It’s a bona fide ghost town right in the middle of North Carolina.
“The outside porches are beginning to deteriorate pretty good. The inside of the houses are solid as a rock. They’re mostly heart pine and they’re solid. They’ll be here when houses built today are gone unless somebody tears them down,” said Wade Shepherd, who has owned the mill village for more than 35 years.
The village was once set up as a place where workers in the cotton mill lived with their families. By the mid-1970s, though, the mill was closed, the families had departed and a not-so-desirable element had arrived.
“Thursday afternoon they would start open poker games ... and by sunday morning they was all drunk and shooting,” Shepherd said.
Shepherd lived nearby with his family, which included young children.
“I was driving by through here every morning with my children and what was going on here. I didn’t want my children to see,” he said.
Once he purchased the property, Shepherd set out to clean it up.
“You name it. We had it going on but I just took a firm stand,” he said.
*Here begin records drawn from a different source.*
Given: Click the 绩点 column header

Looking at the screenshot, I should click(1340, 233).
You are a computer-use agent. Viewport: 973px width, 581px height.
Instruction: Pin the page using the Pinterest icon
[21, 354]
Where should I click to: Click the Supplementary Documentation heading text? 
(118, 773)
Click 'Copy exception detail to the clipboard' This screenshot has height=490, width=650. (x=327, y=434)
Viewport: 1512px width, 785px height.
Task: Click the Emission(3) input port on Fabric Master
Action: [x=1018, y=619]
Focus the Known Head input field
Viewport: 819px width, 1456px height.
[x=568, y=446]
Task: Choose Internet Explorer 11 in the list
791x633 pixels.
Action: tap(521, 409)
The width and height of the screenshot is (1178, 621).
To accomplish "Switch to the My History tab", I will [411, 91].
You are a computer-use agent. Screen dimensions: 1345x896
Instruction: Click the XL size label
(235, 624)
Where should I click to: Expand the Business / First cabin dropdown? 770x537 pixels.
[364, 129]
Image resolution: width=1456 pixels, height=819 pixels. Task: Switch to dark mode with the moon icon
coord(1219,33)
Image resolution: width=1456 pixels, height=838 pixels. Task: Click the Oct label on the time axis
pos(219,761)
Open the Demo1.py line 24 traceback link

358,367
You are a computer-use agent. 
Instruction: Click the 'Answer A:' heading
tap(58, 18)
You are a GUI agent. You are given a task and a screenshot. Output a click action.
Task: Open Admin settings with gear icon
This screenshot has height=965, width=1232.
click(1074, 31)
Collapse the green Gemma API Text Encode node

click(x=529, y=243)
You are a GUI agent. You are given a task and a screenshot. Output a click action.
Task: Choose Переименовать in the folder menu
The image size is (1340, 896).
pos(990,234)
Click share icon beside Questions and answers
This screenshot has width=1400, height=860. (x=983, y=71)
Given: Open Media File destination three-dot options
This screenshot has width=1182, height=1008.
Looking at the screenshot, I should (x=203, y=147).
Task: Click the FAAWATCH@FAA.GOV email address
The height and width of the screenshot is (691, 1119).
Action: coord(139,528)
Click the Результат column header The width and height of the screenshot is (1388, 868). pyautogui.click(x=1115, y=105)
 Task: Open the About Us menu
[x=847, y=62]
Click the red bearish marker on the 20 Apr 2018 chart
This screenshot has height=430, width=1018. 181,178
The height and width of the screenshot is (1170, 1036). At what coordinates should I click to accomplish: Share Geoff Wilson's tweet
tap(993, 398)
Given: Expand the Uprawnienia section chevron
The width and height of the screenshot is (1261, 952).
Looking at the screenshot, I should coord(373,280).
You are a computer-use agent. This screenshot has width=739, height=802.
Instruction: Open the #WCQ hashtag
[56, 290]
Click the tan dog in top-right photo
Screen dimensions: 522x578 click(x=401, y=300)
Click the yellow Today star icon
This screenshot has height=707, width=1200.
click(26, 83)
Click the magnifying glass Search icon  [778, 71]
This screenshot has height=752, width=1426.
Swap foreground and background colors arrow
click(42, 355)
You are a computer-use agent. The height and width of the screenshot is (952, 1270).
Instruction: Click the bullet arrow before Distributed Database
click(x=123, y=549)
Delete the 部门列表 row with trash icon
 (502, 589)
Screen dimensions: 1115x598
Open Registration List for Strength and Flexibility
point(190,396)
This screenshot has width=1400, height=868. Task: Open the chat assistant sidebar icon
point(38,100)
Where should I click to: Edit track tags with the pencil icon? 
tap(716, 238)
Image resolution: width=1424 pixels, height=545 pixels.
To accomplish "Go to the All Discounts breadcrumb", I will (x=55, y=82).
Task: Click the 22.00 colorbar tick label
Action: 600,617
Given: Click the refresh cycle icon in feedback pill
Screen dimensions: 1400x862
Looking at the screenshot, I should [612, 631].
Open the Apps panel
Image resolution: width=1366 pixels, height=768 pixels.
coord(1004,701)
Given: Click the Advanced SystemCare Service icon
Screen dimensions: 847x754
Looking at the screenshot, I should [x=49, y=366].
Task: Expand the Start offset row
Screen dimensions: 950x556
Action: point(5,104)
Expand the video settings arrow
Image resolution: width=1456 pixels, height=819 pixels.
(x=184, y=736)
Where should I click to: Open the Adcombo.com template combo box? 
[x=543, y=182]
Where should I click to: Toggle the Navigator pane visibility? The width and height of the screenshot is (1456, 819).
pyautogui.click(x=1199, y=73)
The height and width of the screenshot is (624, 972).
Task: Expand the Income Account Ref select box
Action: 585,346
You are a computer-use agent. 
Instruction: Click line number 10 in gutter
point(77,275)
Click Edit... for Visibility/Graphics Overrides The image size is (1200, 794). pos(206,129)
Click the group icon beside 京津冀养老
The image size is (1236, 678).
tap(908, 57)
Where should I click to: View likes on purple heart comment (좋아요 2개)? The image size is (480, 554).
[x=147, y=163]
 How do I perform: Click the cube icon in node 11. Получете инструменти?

Some vowed that they would hang on and run off the new owner.
“I’m here and they’re gone,” he said.
Shepherd was in the hosiery business and, for a time, he thought the mill and the surrounding homes might work for him.
“I entertained moving part of that, putting that into the mill and using the electricity to operate my equipment with, but it burned before i got that far along,” said Shepherd.
For all the years since then, Shepherd has been owner and served as caretaker for the property. He did allow the film crews to come in and use the village for the hunger games. It serves as District 12, the home of the movie’s protagonist.
Henry River, though, is now for sale.
“Real estate, I guess, is my weakness, but at my age now, I’m doing estate planning, so I have this property now up for sale,” said Shepherd.
Whoever buys the village will be able to do as they please but Shepherd would like to see it preserved in some fashion.
“My preference is that it would be developed with something positive that would help to continue the history,” he said.